Outlook: Albert Fisher
THE REWARDS for failure at Albert Fisher are even more succulent than its cook-in sauces. Neil England is departing with pounds 700,000 in his back pocket so as to make way for the company's third chief executive in four years.
Whether Terry Robinson, an ex-Lonrho man, will fare any better than his predecessors may depend more on luck than judgement. At least he has wisely chosen to dispense with yet more promises of recovery. At Albert Fisher these tend to have as brief a shelf live as its chief executives.

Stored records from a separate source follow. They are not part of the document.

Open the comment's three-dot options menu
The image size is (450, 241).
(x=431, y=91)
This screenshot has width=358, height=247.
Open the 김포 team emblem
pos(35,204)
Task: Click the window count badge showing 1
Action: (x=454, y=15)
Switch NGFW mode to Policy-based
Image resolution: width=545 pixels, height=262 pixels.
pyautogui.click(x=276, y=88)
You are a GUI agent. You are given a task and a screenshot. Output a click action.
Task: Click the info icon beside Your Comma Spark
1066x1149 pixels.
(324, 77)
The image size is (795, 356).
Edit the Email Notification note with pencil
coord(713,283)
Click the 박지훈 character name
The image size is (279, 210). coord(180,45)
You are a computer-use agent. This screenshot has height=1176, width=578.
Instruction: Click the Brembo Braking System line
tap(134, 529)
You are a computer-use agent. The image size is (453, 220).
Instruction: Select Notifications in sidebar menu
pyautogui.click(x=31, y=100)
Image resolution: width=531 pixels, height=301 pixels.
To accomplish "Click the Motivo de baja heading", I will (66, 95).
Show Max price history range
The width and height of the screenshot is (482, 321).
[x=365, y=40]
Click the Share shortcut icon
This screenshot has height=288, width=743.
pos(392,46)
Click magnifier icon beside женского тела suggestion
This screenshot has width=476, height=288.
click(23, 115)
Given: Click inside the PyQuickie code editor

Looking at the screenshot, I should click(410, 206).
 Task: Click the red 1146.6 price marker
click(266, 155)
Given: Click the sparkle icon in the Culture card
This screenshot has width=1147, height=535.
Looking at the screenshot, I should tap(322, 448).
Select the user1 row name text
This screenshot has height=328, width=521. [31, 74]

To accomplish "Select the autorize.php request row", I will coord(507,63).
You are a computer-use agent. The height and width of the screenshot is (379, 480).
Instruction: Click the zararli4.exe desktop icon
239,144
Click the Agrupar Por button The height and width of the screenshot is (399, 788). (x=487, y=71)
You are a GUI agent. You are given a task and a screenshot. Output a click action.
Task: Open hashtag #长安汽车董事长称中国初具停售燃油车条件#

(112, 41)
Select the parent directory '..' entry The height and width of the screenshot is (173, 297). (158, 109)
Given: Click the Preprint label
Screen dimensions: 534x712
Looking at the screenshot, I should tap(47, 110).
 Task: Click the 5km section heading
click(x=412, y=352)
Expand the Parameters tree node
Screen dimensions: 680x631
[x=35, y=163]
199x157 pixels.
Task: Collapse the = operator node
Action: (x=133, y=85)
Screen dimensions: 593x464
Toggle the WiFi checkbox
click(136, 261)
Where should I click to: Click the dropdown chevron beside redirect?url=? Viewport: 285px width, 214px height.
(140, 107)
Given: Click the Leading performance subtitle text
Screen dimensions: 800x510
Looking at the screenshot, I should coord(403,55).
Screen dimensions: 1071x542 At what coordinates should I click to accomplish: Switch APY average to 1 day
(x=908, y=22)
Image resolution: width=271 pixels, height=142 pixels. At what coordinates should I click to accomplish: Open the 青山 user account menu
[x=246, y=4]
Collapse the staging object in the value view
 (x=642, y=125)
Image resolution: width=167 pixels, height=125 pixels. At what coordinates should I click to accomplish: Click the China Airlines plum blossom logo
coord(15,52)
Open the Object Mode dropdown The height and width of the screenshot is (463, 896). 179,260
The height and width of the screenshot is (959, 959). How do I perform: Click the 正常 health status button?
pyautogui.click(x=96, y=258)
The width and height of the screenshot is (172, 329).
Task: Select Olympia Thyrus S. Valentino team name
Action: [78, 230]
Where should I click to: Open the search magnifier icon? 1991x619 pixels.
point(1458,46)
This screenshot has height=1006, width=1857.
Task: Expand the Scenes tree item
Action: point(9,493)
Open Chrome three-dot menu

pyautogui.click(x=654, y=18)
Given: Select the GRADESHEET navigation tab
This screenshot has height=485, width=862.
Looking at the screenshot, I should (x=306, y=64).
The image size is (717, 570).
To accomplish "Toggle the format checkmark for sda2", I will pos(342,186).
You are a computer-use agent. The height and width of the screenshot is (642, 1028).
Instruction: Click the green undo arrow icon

Advised at fabulous cost by PriceWaterhouseCoopers, the board has told Mr Robinson to find someone else to run the businesses. All told, a third of the company - chilled food, European seafood and those cook-in sauces - is being put on the block in the hope that asset sales can unlock shareholder value in a way that successive managements have singularly failed to do. Turnover might still be north of pounds 1bn, making Albert Fisher one of the country's largest supermarket suppliers, but margins are derisory. So too is its stock market capitalisation, which has shrunk to pounds 54m, barely a tenth of its value four years ago.
Mr Robinson will be doing well to sell the businesses ear marked for disposal for their net asset value of pounds 90m. And perversely, even if he achieves that sum, the group will still be left swimming in red ink, albeit of the accounting variety, because of the resulting reversal of goodwill previously written off. Moreover, the businesses being disposed of are the few classy ones left in the larder. Mr Robinson will be left with some not very inspiring businesses, such as fresh produce, surviving on thin margins in fragmented markets.
The share price got there before the board did. Yesterday's clear-out accompanied by a passing of the final dividend and a pounds 20m pre-tax loss, was already factored in. At 8p, Albert Fisher has been reduced to no more than a speculative punt. Most shareholders are past caring whether one more throw of the dice does the trick.